The General looked at Goulding, who step
ped forward to take the lead.
“Let’s walk, Mr. Adams.”
Clint looked at the General, who gestured that he should go ahead. Goulding started to walk and Clint fell into step next to him. They walked along the rows of flowers.
“Why do I get the feeling you somehow outrank a General?” Clint asked.
“Just on this thing, Mr. Adams.”
“And this thing is … what?”
“Something where we need someone we can trust,” Goulding said.
“You have thousands of soldiers, and I don’t know how many secret service agents.”
“We need someone who is not in the military, and not in the government. You were recommended by several people.’
“Jim West?”
“Among them, yes,” Goulding said, “also Mr. Pike.”
“All right, then,” Clint said. “What exactly are we talking about?”

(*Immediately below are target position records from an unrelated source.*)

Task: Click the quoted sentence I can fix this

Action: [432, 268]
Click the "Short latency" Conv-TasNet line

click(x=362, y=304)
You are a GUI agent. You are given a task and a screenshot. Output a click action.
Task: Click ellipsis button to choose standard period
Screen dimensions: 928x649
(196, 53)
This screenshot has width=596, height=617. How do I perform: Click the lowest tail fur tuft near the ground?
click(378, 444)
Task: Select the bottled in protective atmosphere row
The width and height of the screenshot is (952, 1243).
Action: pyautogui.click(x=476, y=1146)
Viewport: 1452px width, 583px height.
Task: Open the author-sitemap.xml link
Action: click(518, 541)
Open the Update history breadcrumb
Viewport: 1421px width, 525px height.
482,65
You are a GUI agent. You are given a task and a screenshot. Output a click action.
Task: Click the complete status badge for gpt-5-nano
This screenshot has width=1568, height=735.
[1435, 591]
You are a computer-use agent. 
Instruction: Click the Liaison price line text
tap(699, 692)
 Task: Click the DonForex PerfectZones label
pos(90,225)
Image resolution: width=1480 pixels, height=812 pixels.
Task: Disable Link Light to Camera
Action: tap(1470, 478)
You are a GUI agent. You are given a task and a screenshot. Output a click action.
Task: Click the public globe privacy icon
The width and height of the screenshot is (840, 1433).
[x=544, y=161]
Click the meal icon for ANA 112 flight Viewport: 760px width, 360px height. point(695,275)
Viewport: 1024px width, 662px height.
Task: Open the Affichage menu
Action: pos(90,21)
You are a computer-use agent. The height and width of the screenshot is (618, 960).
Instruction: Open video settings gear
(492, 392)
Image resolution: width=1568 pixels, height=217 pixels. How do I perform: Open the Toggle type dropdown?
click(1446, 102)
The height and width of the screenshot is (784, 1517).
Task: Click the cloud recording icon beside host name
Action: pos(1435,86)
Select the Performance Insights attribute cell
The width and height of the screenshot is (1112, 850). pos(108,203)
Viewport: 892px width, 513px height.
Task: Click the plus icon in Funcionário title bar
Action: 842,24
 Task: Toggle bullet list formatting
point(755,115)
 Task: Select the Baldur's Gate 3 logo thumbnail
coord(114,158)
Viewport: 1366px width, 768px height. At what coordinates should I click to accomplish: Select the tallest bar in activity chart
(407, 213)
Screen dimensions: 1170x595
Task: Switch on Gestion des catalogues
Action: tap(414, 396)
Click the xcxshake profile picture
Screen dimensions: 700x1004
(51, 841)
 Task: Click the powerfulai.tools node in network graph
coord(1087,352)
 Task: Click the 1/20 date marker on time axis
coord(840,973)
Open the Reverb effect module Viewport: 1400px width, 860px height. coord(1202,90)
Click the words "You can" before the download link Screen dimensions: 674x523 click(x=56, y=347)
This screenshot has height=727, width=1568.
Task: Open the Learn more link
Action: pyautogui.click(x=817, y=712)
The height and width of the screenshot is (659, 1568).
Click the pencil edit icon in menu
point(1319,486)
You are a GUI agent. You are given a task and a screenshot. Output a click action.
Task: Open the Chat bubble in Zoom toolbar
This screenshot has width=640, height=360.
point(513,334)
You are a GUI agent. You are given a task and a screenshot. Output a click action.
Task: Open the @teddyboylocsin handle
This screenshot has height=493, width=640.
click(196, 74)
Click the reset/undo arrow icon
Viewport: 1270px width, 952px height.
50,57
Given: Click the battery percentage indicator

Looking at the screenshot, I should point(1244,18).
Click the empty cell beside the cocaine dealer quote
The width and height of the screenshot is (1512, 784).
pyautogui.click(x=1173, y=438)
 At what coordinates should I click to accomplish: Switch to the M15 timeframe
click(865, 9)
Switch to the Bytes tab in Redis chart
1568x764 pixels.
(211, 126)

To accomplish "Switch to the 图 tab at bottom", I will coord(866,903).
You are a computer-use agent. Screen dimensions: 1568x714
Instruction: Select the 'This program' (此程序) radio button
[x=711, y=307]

By now they had left the General and Pike behind, out of earshot. Clint didn’t know if that had been the point of walking.
“It’s a ransom situation.”
“Ah … a big ransom?”
“Very big.”
“So somebody important has been kidnapped?”
“Yes.”
“And you’ve already heard from the kidnappers?” Clint asked.
“We have, yes.”
“Where do they want the payoff made?”
“Colorado.”
“What? Why Colorado?”
“We don’t know. It’s a long way from where the kidnapping took place. We don’t understand it.”
“But somebody here in D.C. has been contacting you with their demands.”
“Yes.”
“Seems to me you need to find whoever that is here, in D.C.,” Clint said. “Why send anybody to Colorado?”
“We have somebody working on it at this end,” Goulding said.
“Pike?”
“Yes.”
“Okay, so while he works on it here you want me to take the ransom to Colorado.”